**AIM**
Pull out each row below that contains the string "width". Case matters.

START PROVIDED RECORDS

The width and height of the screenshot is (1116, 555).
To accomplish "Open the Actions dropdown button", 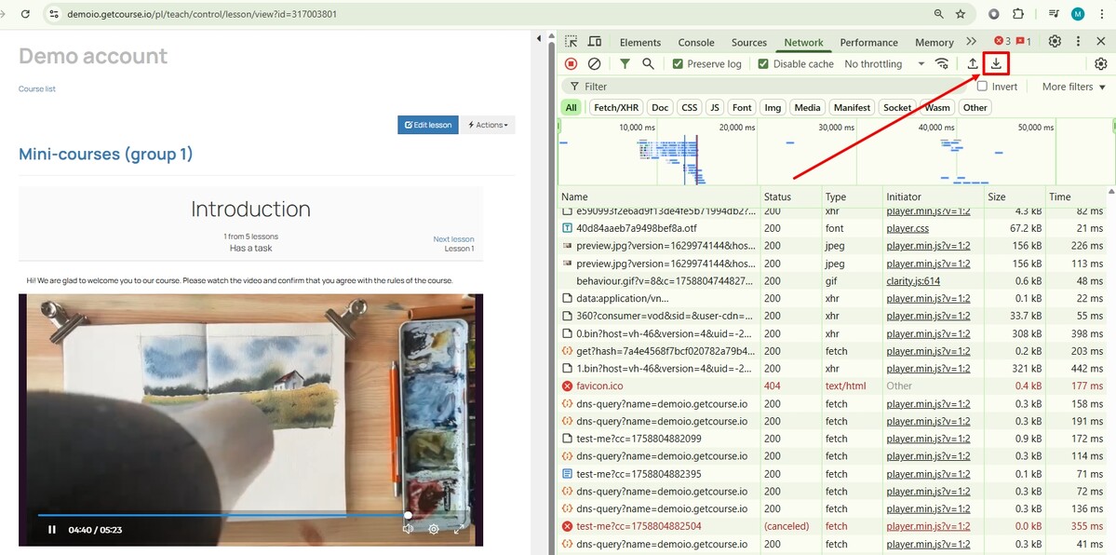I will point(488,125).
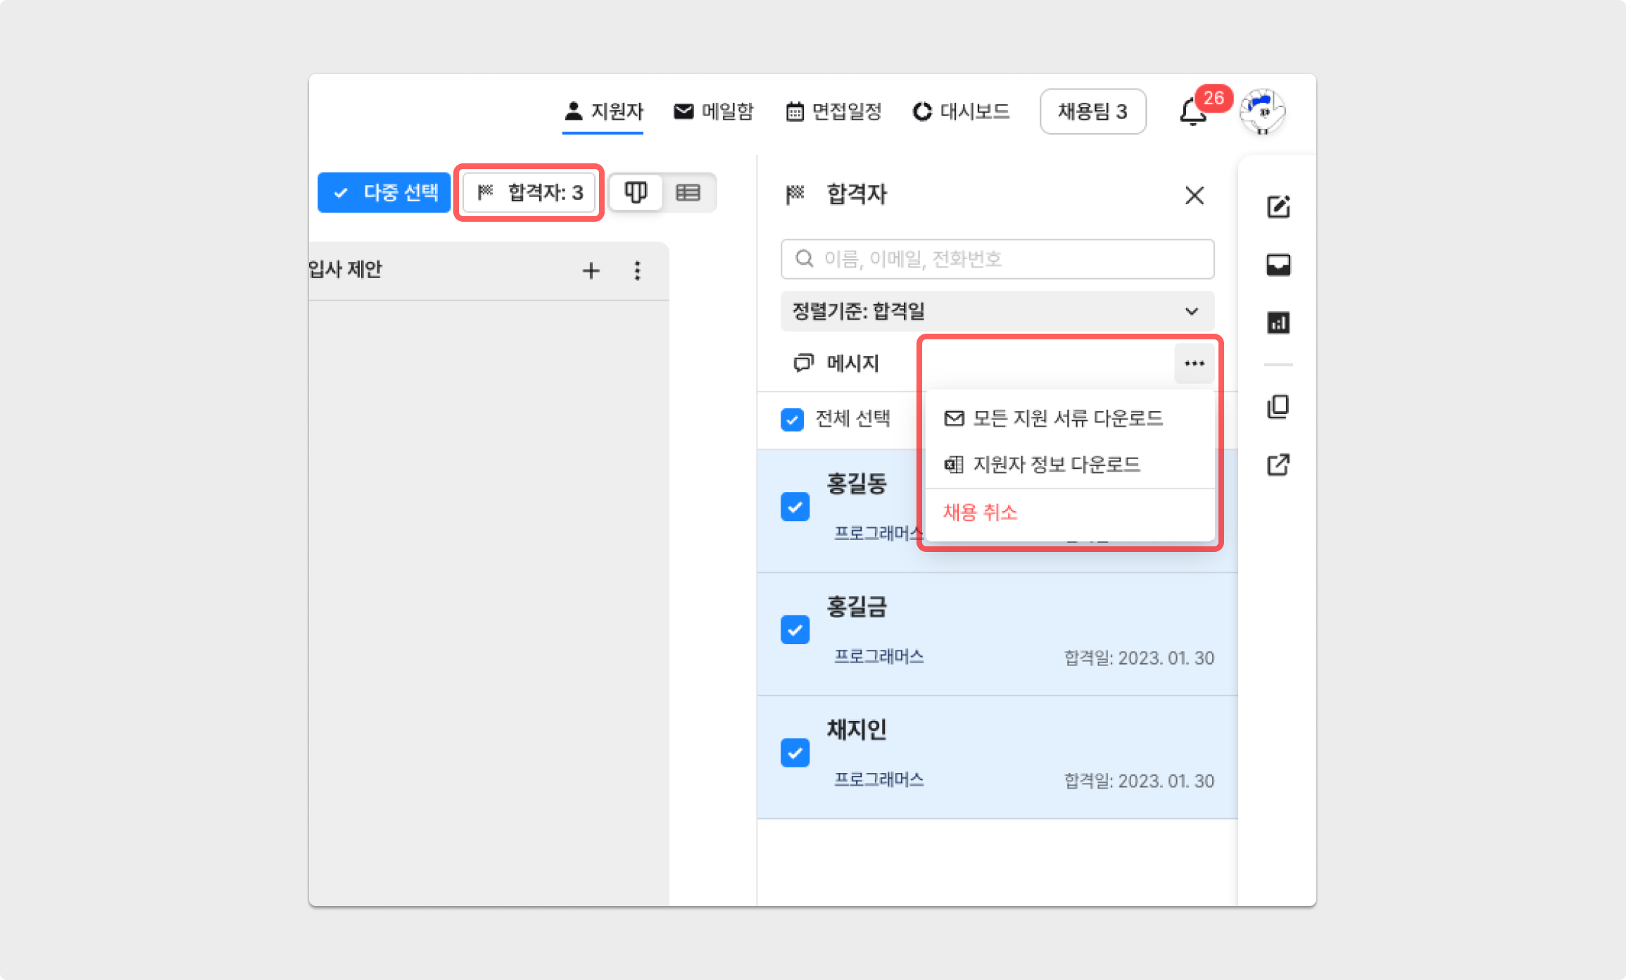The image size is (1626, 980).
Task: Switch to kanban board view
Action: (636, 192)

END PROVIDED RECORDS

**COMPLETED TASK**
The width and height of the screenshot is (1116, 555).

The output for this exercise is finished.